### Selected passage:
<<<<
Configuration Manager Image documentation

Introduction

This documentation is related to 'Configuration Manager Image' by Puppeteers Oy. Configuration Manager is a Cloud image that provides an easy-to-use Puppet-based installer for trivially setting up Puppetserver with PuppetDB and Puppetboard. The installer can be used interactively or in fully automated fashion. It's currently available for AWS and Azure Marketplaces, practically free of charge. You can also retrieve the source code from our GitHub page. Please see complete feature list from the Configuration Manager Image product page.

Security Group setup

The default security groups provided by AWS allow traffic to Puppetserver (tcp/8140) from RFC1918 private networks. In AWS and Azure access to Puppetboard (tcp/443) is allowed from anywhere to facilitate easy testing. Likevise SSH is allowed from anywhere. You may want to craft your own security groups to lock access down further.

Available installation scenarios

Currently three different scenarios are available:

  • Configuration manager: install vanilla puppetserver
  • Configuration manager with PuppetDB: install puppetserver with PuppetDB
  • Configuration Manager with puppetboard: install puppetserver with PuppetDB and puppetboard

All scenarios install r10k and hiera-eyaml. Hiera-eyaml keys are created automatically and placed to /etc/puppetlabs/puppet/eyaml/keys. Automatically deploying the production branch with r10k is possible, but is an advanced use-case.

Logging in to the instance

Our images are built on top of official Cloud images of various operating system vendors. Thus, to login to your new instance, use the username provided by the vendor:

  • AWS (Ubuntu 20.04): ubuntu
  • Azure (Ubuntu 20.04): azureuser

Setting the hostname

On production installations you should change the hostname of the instance so that the $::fqdn fact on your puppetserver resolves to something reasonable. On Ubuntu you can do that like this:

$ sudo -i
$ hostnamectl set-hostname puppet.example.org

Just replace puppet.example.org with your domain. Verify results with facter:

$ facter fqdn puppet.example.org

Interactive installation

Once you have logged in to the image launch the installer:

$ sudo -i
$ puppetmaster-installer -i

The installer provides multiple installation scenarios you can choose from, but the installer will be locked to the scenario you choose. You may want to define PuppetDB and Puppetboard passwords, but if you don't, random passwords will be created for you. All other options are optional.
>>>>
### Exercises:
- a) Decide whether each statement agrees with the Configuration Manager Image documentation, answering yes or no and quoting the words that settle it: (i) every installation scenario installs r10k and hiera-eyaml; (ii) on Azure, you log in with the username ubuntu; (iii) if you define no PuppetDB or Puppetboard passwords, the installer stops.
- b) Return the Configuration Manager Image documentation word for word from "This documentation is" to "Image product page.".
The listing that follows is not needed for any of this work.

### Recorded data:
<<<<
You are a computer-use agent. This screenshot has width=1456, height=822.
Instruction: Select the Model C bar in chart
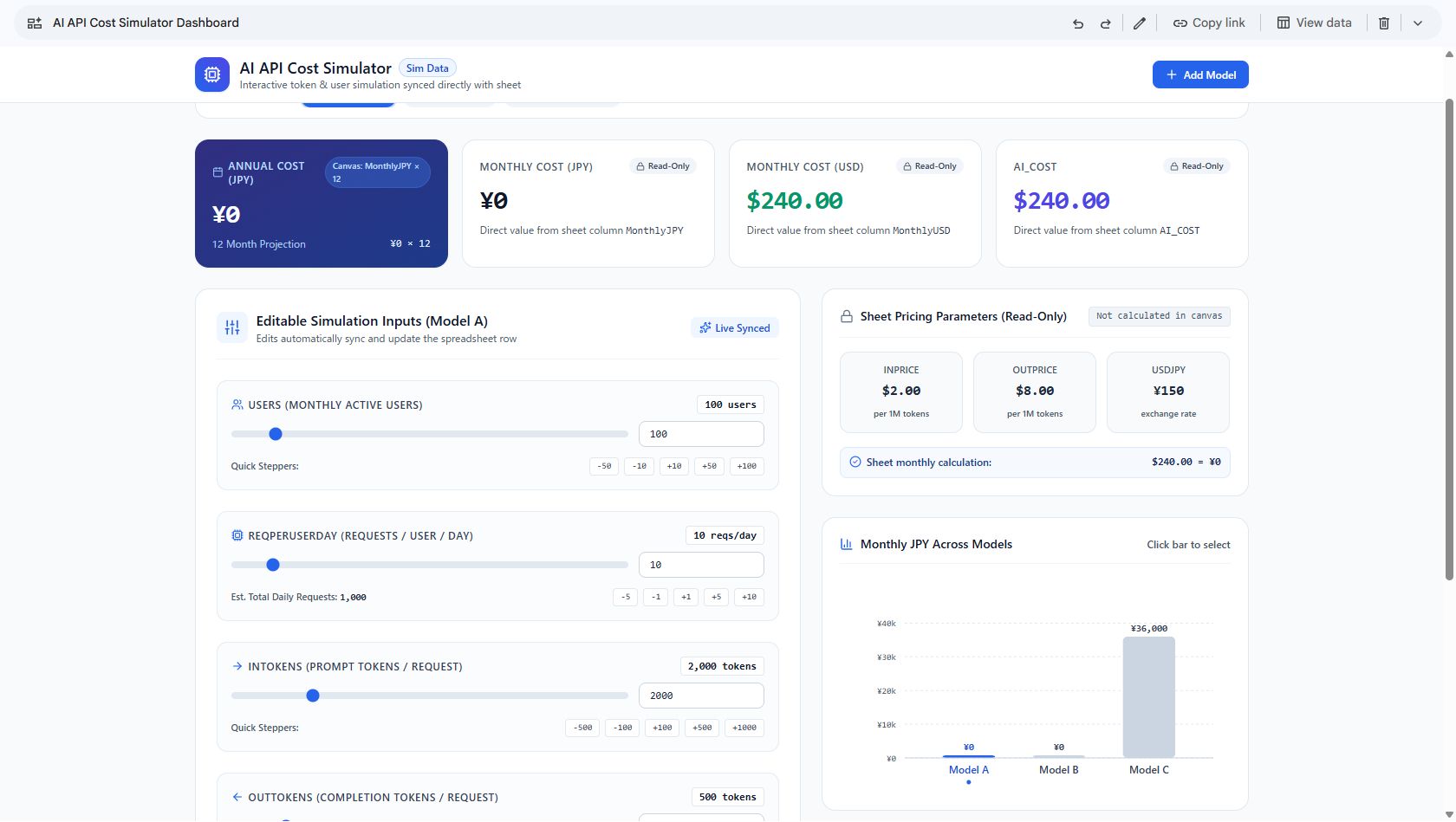coord(1148,697)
>>>>
### Results by task:
- a)
(i) Yes: "All scenarios install r10k and hiera-eyaml."
(ii) No: "Azure (Ubuntu 20.04): azureuser"
(iii) No: "if you don't, random passwords will be created for you."

- b)
This documentation is related to 'Configuration Manager Image' by Puppeteers Oy. Configuration Manager is a Cloud image that provides an easy-to-use Puppet-based installer for trivially setting up Puppetserver with PuppetDB and Puppetboard. The installer can be used interactively or in fully automated fashion. It's currently available for AWS and Azure Marketplaces, practically free of charge. You can also retrieve the source code from our GitHub page. Please see complete feature list from the Configuration Manager Image product page.